_Extracted records_

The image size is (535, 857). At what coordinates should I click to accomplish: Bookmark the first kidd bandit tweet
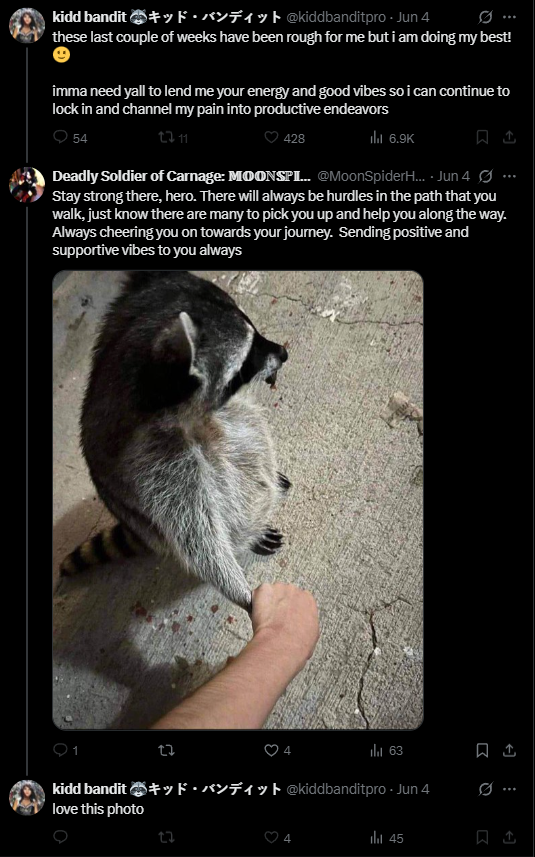point(482,137)
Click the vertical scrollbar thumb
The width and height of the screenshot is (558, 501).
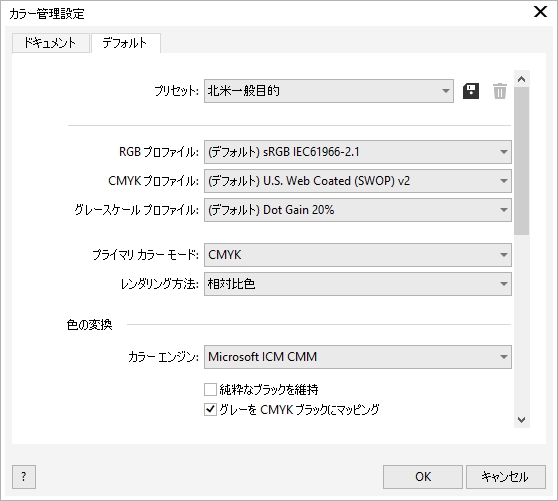point(522,161)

_Task to complete_
Everything in the data except the pictures needs to be written out exactly.

_Solution_
The image size is (535, 857). At what coordinates should I click to accomplish: Bookmark the first kidd bandit tweet
point(482,137)
Click the vertical scrollbar thumb
The width and height of the screenshot is (558, 501).
point(522,161)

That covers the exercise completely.